Passage given
Media far from fair in kidnapping coverage
Maybe Randall Hopley really will turn out to be every
parent’s worst nightmare - a scary, creepy predator who snatches children from
their beds in the night.
That rough-looking mug shot of Hopley certainly seems to
confirm the image. And how about all the news reports about him being a
convicted sex offender? Surely he’s the guy.
Unless he’s not. What’s striking about all the media
coverage around Hopley and the kidnapping/return of little Kienan Hebert this
past week is that other than police saying so, no evidence has been put forward
connecting Hopley to any of it.
I’m stunned by how roundly ignored that fact has been in the
reporting of this story. Police have offered no detailed explanation for why they’re
convinced that it’s him. Yet we’re all just so certain.
Hopley has been the featured bogeyman in every news story
from the moment three-year-old Kienan Hebert’s disappearance went public. His
unkempt mug is now known around the world. The make of his vehicle and licence
plate number are public information.
All this on the basis of police comments. Innocent until
proven guilty? Forget it.
The media coverage of Hopley has been downright
inflammatory.
One story quoted a former classmate recalling 46-year-old
Hopley as “the dirty, creepy guy who always rode his bike around.” The little boy’s
dad lashed out in the national media at “the system” for not doing more to stop
a dangerous, damaged guy like Hopley. His conjectures were left to hang there like
facts.
No small wonder that at Hopley’s first court appearance
Wednesday, picketers outside were calling for the death penalty.
And yes, Hopley could be the bad guy. But it’s way too soon
to say, let alone assert it as fact in the media.
Hopley is routinely referred to as a convicted sex offender
in news coverage, a phrase that brings all kinds of horrifying images to mind when
a child goes missing.
But Hopley’s conviction involves a sex assault from 25 years
ago on someone of unknown age, with no suggestions that he has done anything
similar since. He got a two-year sentence.

What is asked
1/ From the column on kidnapping coverage, quote the passage between "Hopley is routinely" and "child goes missing.", inclusive.
2/ In the column on kidnapping coverage, what were picketers outside Hopley's first court appearance calling for?
3/ Carry on the column about media coverage of the kidnapping, starting after its final sentence.

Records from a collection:
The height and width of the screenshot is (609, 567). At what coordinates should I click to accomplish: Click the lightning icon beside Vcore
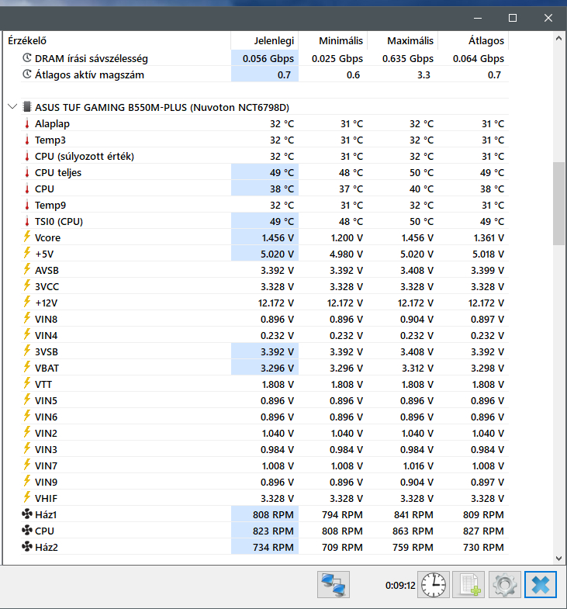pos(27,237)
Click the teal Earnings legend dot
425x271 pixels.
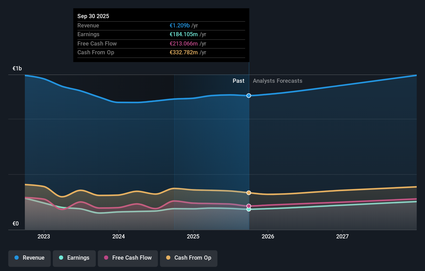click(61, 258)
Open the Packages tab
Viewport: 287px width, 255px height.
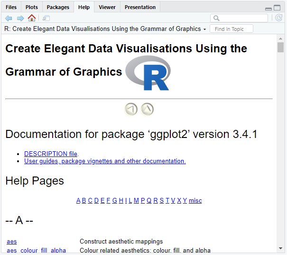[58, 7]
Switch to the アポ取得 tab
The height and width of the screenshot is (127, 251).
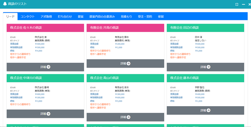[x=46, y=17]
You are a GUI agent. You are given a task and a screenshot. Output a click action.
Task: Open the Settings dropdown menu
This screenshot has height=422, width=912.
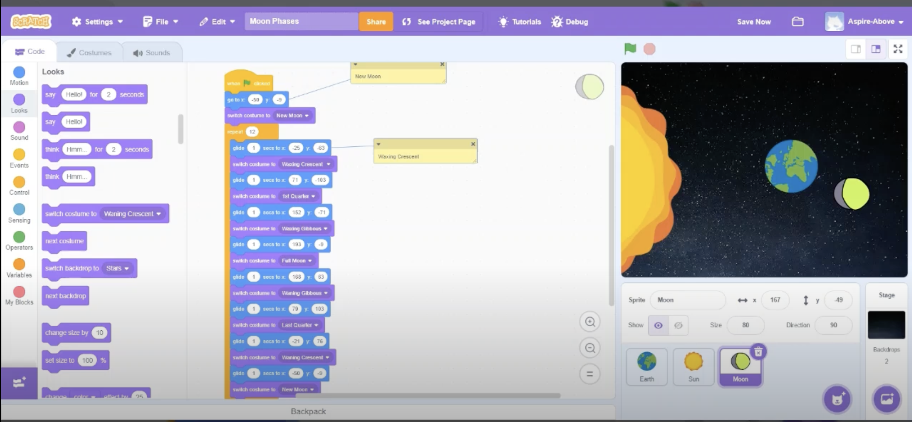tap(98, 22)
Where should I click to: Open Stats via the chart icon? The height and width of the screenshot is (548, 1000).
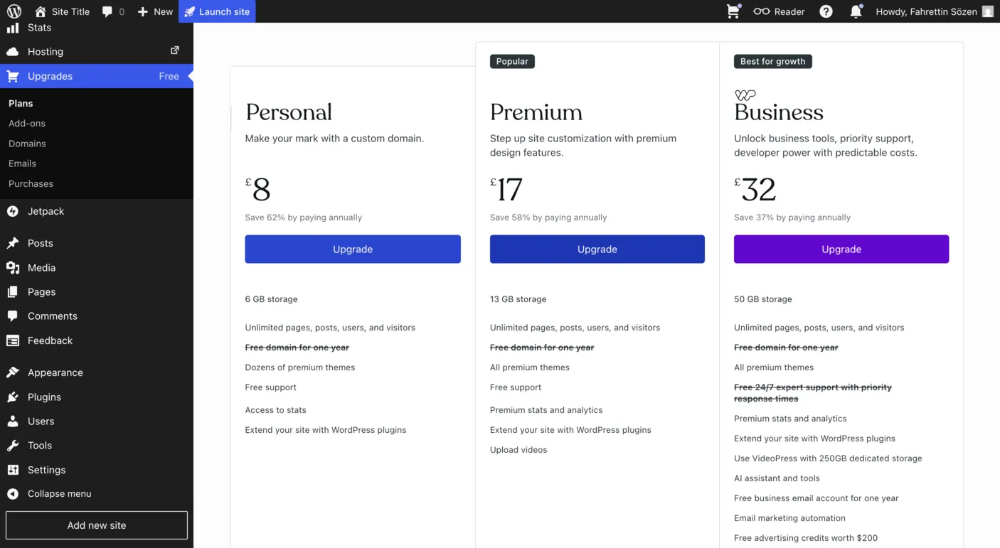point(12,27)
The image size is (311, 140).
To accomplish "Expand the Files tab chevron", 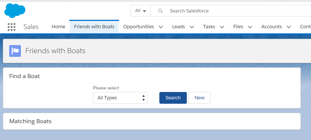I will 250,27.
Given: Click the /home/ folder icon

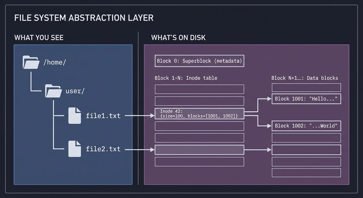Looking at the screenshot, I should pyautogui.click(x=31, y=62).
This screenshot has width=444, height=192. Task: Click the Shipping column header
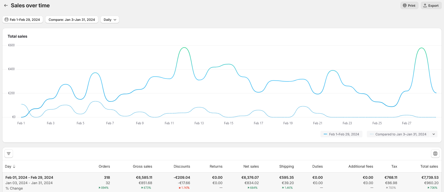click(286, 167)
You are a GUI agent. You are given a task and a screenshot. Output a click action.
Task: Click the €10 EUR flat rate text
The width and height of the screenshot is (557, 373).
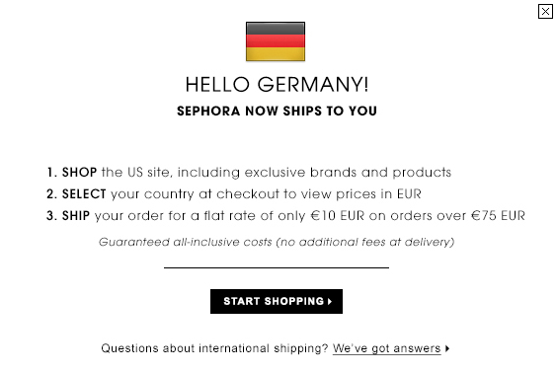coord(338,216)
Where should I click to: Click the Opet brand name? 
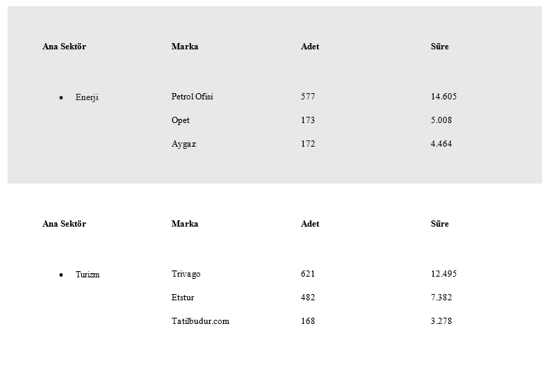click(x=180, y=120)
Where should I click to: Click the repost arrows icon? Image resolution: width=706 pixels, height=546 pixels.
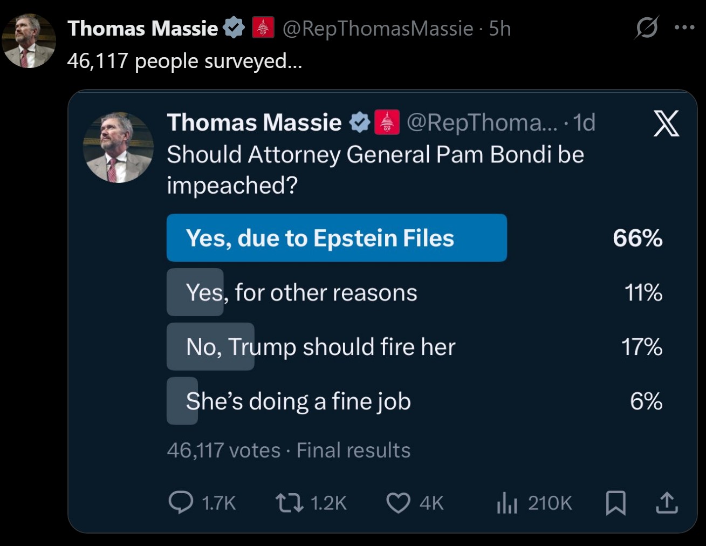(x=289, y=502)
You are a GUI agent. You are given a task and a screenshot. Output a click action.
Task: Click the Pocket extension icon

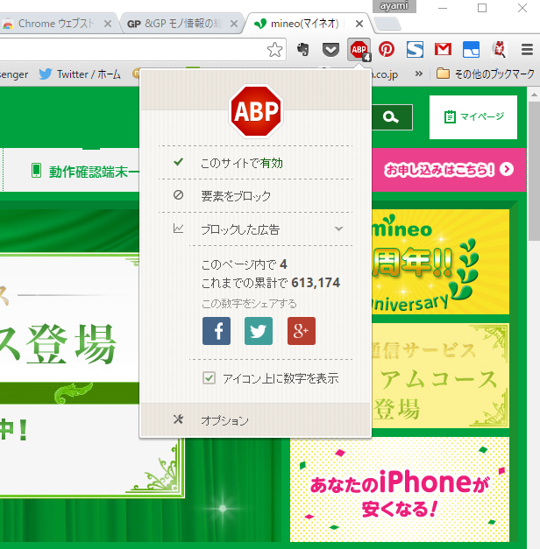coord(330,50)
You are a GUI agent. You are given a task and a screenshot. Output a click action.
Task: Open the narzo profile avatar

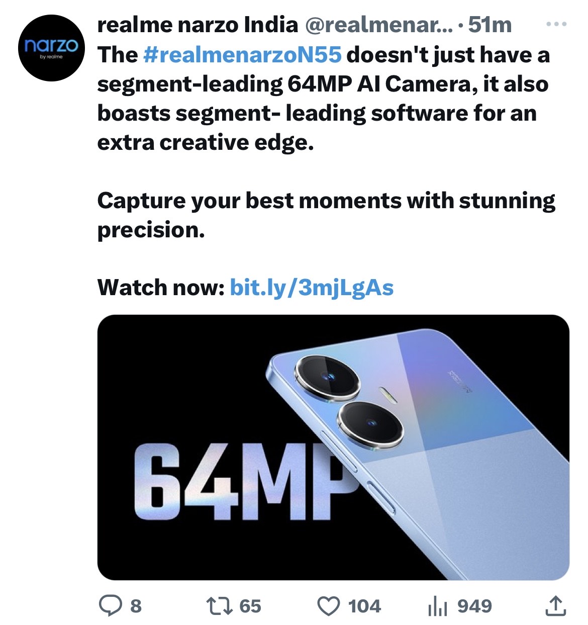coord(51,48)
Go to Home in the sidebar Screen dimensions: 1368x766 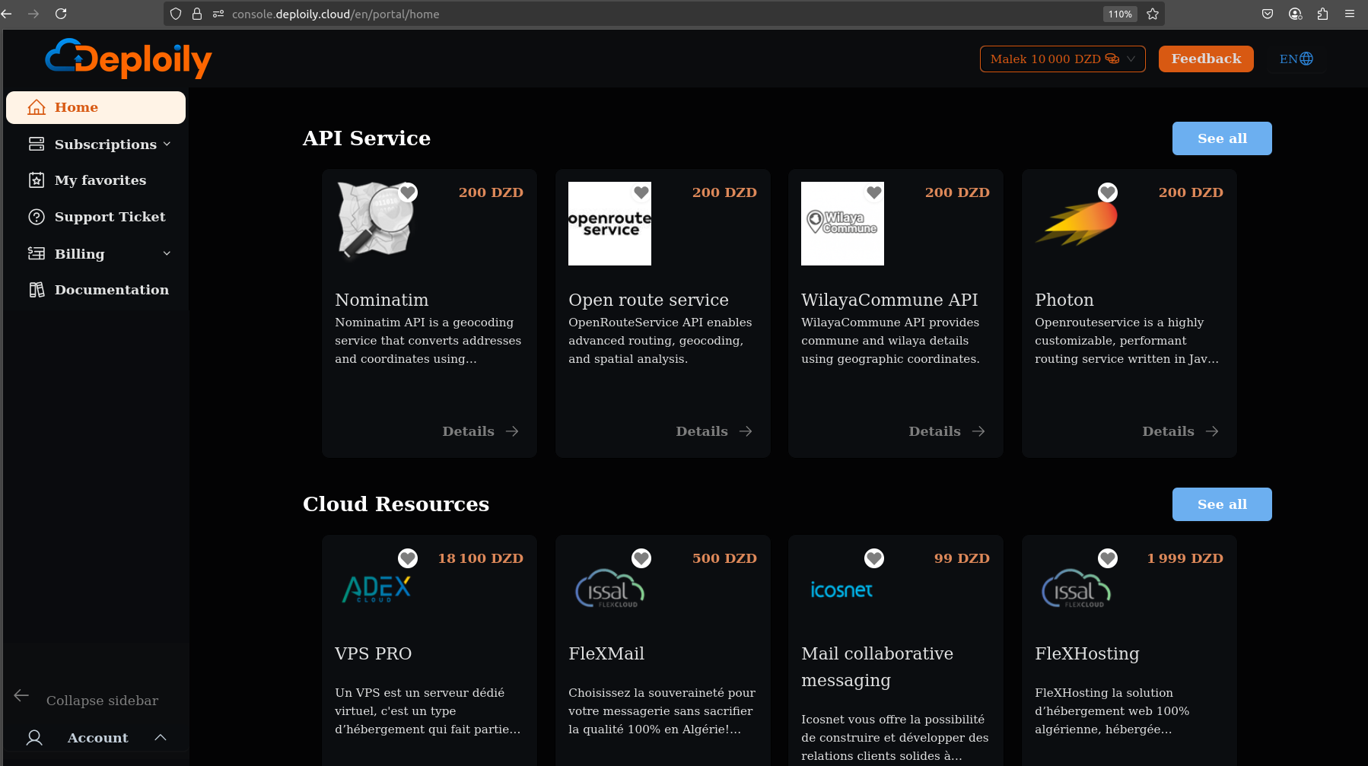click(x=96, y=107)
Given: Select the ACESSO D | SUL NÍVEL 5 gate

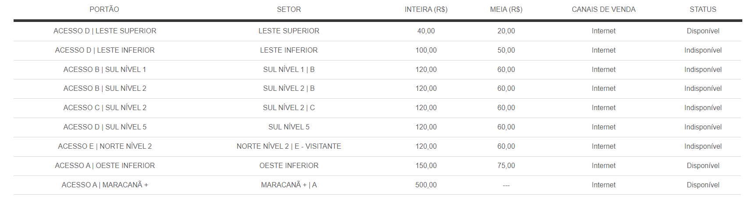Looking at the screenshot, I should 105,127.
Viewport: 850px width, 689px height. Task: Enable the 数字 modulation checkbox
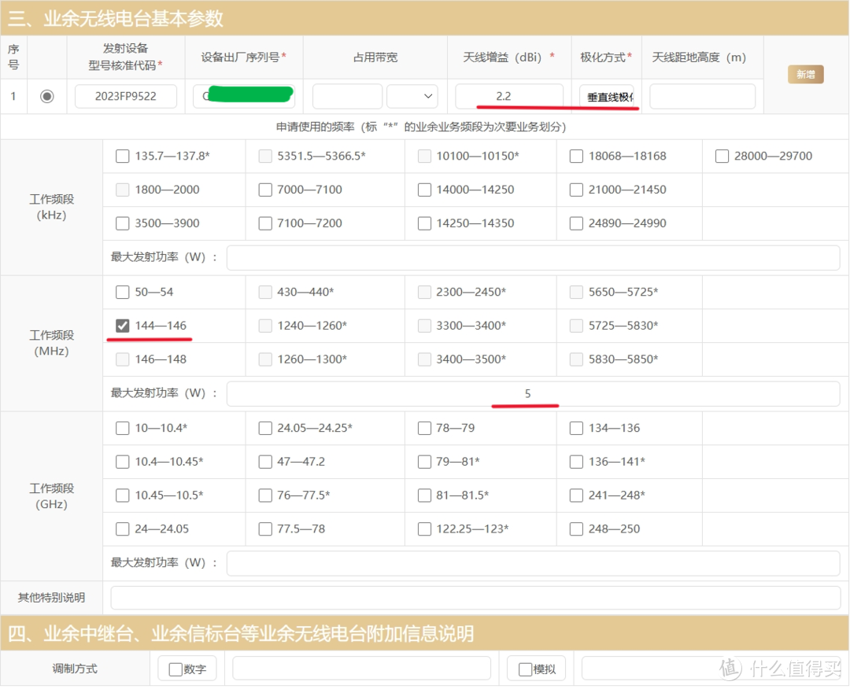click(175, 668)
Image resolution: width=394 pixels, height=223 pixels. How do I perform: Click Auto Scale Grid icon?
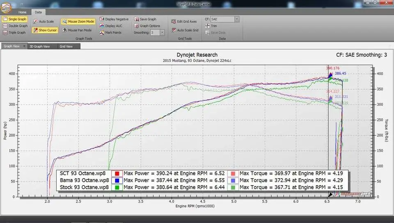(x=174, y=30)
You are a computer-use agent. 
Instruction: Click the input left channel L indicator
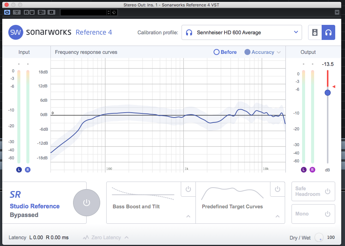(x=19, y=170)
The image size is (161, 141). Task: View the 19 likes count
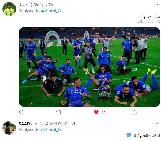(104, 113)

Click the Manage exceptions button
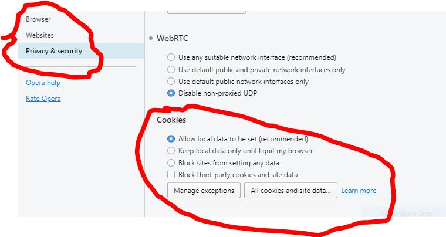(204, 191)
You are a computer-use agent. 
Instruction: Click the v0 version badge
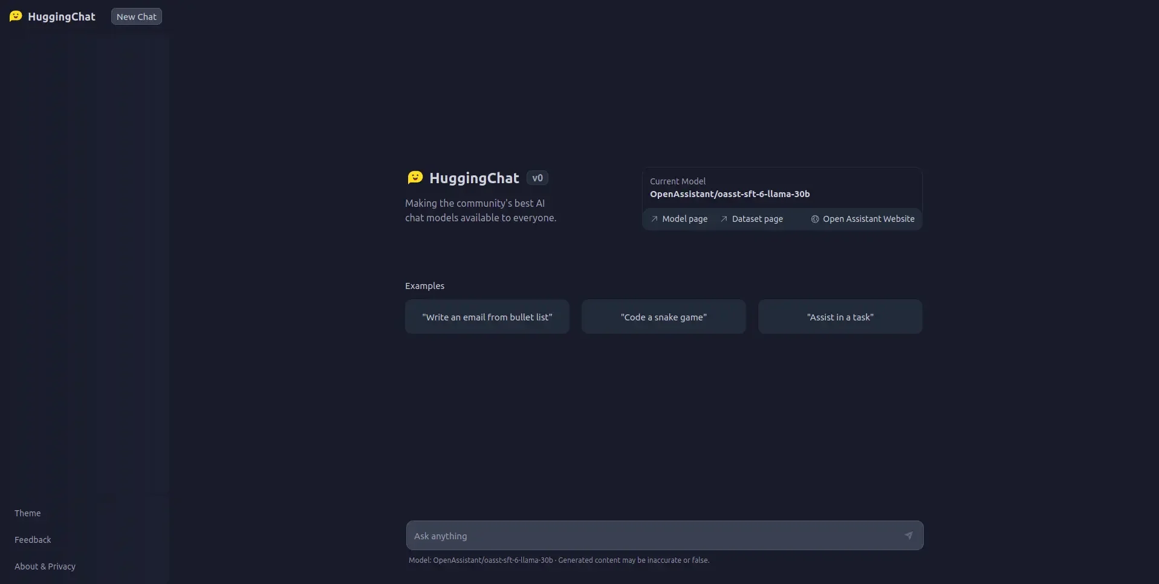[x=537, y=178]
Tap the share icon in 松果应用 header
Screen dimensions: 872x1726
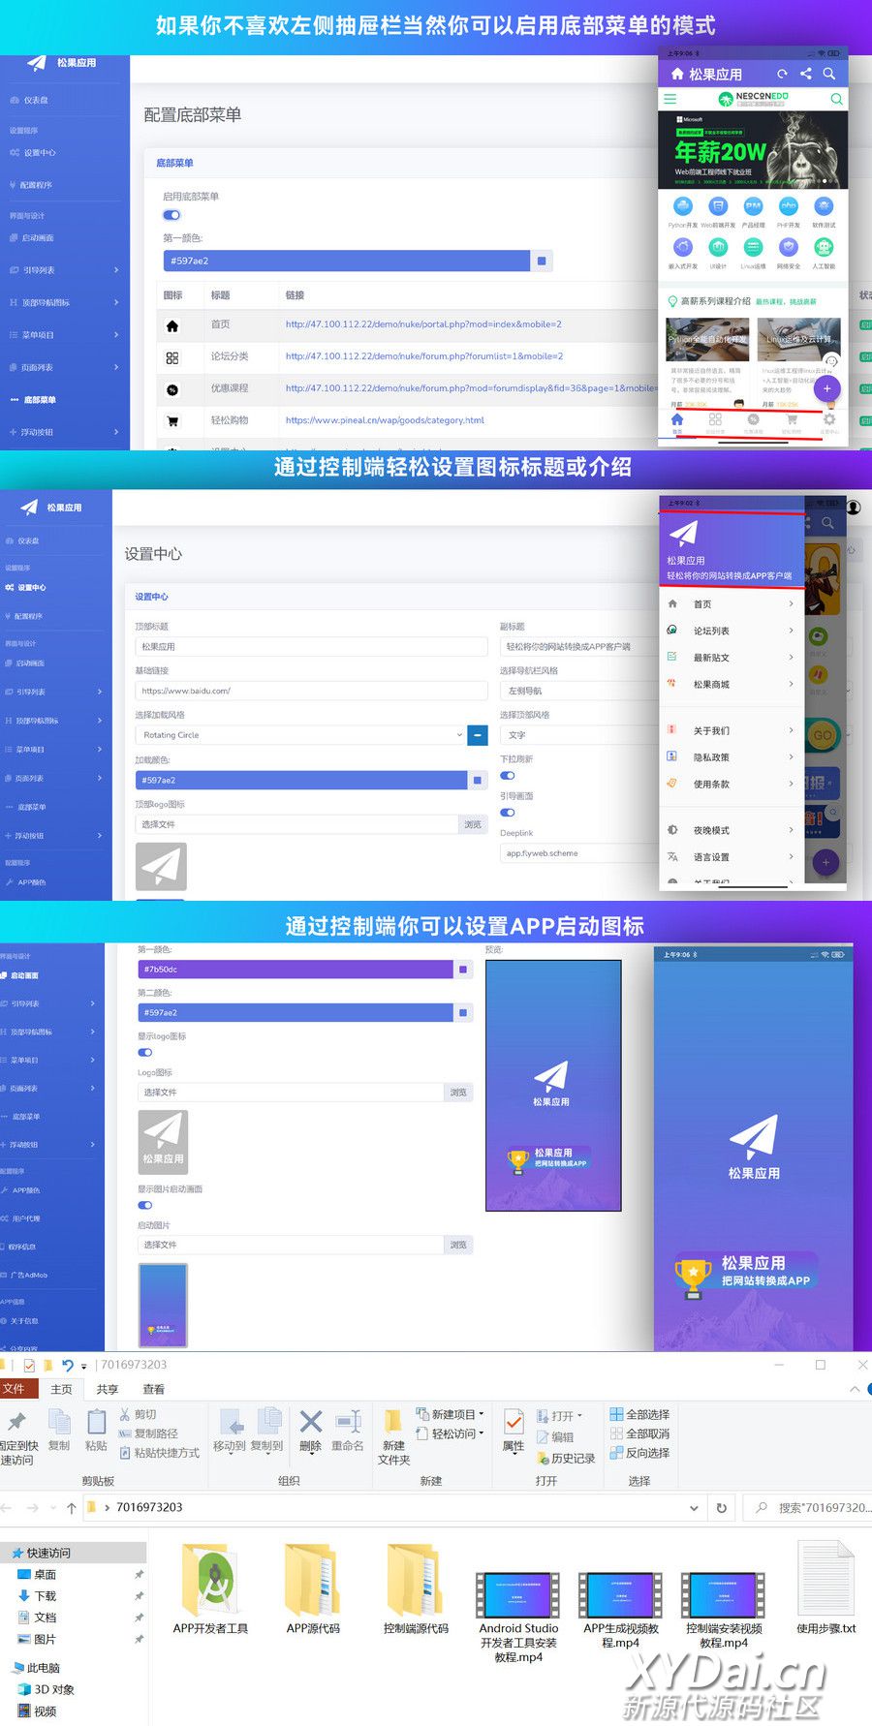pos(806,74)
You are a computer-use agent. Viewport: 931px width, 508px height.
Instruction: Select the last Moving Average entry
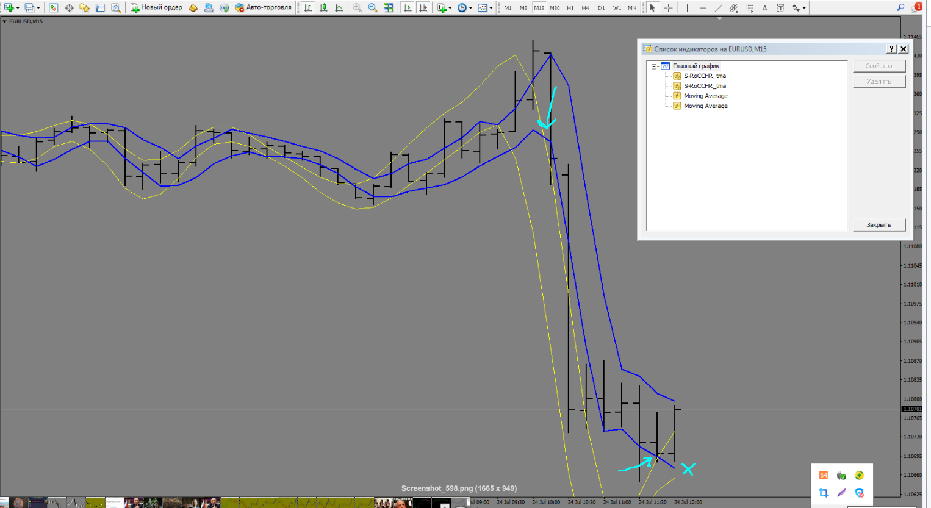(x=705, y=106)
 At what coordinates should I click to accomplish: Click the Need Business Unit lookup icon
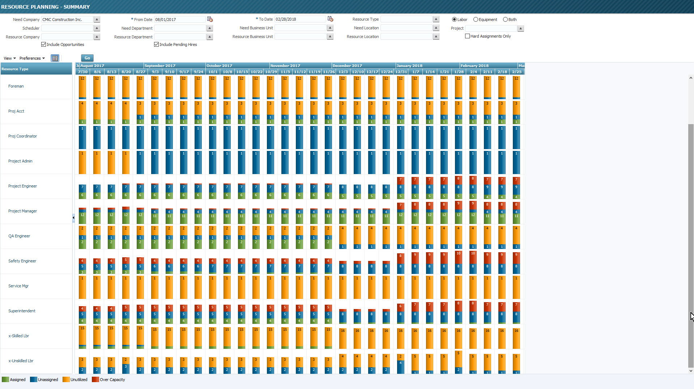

Task answers
1/
Hopley is routinely referred to as a convicted sex offender
in news coverage, a phrase that brings all kinds of horrifying images to mind when
a child goes missing.

2/ The death penalty.

3/
He’s also been reported as having “at least one brush with
the law involving a child.” That refers to an incident in which Hopley says he
was trying to take a 10-year-old away from a foster home on behalf of the boy’s
parents. The charge was stayed for lack of evidence.
Hopley’s criminal record - at least for the eight years of
it available in the newly public provincial court database - doesn’t mark him
as an obvious child predator. His crimes have been more likely to be break-and-enters
and breaches. (He does appear to be fresh out of jail, though, having been
sentenced in June to two months for assault.)
Police do what they need to do. I don’t blame them for the
tone of the media coverage.
I imagine it makes sense when you’re the police to identify someone
like Hopley - he’s well-known to them, after all, and constantly in trouble - in
hopes of enlisting the entire country in finding him. If he turns out to be the
wrong guy, that’s a problem for another day.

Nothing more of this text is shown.